Kevin Szafraniec dissects the 49ers’ roster changes and offers a blueprint for finding fantasy value as San Francisco’s championship window narrows.
Fantasy championships aren’t won by chasing last year’s production – they’re secured by managers who understand how team-level changes create cascading effects throughout a roster. This exhaustive 32-team outlook series leverages our proprietary metrics and tools to identify these critical transitions before your leaguemates catch on.
The Shanahans are one of the preeminent coaching families in the NFL, with a tree of disciples spreading far and wide across the NFL landscape. Mike Shanahan made his name by winning two Super Bowls in Denver during his 14-year tenure as the Broncos’ head coach. The elder Shanahan then brought on his son, Kyle Shanahan, to be Washington’s offensive coordinator for four years from 2010 through 2013. Four short years later, Kyle Shanahan found himself leading a team of his own as the head coach of the 49ers.
Following two years of rebuilding, Shanahan led San Francisco to the Super Bowl in his third season but fell short to Patrick Mahomes and the Chiefs. The 49ers then made the playoffs in three of the next four seasons, ultimately reaching the Super Bowl again in 2023, yet falling short to Kansas City a second time. Then the wheels fell off in 2024, as the 49ers struggled through injury and ineffectiveness to finish with a 6-11 record and finish last in the NFC West.
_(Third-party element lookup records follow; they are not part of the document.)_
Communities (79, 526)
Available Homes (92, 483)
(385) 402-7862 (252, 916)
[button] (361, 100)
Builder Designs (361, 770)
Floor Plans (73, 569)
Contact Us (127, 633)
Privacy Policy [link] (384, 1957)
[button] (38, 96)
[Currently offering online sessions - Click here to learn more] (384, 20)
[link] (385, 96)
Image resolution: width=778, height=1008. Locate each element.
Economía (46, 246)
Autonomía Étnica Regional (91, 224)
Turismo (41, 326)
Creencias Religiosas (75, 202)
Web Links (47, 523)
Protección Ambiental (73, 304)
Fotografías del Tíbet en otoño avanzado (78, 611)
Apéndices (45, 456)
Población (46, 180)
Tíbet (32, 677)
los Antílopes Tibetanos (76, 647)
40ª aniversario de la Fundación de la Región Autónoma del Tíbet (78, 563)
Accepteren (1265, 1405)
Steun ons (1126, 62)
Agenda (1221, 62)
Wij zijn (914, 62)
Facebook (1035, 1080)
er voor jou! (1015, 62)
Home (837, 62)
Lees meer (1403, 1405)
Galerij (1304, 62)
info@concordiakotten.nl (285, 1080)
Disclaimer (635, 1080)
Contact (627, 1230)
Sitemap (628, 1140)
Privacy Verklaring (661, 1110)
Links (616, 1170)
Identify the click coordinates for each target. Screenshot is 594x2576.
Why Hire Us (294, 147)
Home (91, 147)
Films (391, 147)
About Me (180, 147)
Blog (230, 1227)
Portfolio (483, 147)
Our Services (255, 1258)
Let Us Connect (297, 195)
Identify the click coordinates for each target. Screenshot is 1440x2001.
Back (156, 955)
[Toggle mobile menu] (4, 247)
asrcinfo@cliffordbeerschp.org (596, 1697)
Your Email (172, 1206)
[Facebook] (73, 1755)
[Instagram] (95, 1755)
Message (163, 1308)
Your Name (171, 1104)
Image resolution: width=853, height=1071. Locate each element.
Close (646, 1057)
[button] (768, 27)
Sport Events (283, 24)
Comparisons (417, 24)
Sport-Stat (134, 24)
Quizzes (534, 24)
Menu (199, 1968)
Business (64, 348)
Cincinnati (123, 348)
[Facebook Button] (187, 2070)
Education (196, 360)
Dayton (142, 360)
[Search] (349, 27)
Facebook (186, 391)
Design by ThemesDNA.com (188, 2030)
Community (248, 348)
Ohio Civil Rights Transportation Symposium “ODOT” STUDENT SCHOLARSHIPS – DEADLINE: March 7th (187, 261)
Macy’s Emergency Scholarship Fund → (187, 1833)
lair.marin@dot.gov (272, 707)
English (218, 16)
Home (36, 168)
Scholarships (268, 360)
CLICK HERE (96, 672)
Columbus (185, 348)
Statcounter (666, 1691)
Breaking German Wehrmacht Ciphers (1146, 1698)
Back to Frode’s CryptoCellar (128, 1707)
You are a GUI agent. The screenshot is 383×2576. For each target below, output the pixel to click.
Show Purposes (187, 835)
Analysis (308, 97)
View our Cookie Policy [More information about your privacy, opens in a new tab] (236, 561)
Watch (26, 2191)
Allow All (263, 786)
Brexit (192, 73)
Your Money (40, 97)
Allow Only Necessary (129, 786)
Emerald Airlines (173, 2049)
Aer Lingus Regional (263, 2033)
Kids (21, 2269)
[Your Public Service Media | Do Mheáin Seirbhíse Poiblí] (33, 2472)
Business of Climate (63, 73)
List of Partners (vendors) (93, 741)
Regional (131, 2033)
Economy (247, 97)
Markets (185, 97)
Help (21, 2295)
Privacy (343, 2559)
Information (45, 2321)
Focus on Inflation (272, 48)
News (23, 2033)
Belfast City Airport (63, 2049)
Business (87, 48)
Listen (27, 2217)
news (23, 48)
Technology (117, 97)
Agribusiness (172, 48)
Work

This offseason, there have been plenty of changes to the 49ers’ roster, with the team sacrificing overall depth in order to pay their biggest stars. Does San Francisco have players on the roster with the skills necessary to step up and fill the vacancies left by their former teammates, or are the 49ers’ best days of the Shanahan era already behind them?
Don’t miss the other installments in our comprehensive 2025 Team Breakdown series:
- Tyreek Hill and Jaylen Waddle Are Priced for the Darkest Timeline . . . That Might Still Be Optimistic
- 2025’s Most Dominant Fantasy Offense Is About to Go Nuclear: Why This Is Lamar Jackson’s Super Bowl Year and How to Exploit Baltimore’s Loaded Roster
An Outlier Season or a Sign of Things to Come?
Last season represented the second-worst finish of Kyle Shanahan’s eight years in San Francisco. The team faced a litany of injuries, particularly on the offensive side of the ball. While we should give Shanahan the benefit of the doubt that he will be able to right the ship, we should not consider it a given that San Francisco will reclaim their spot at the top of the conference, considering all of the moving pieces on the roster this offseason.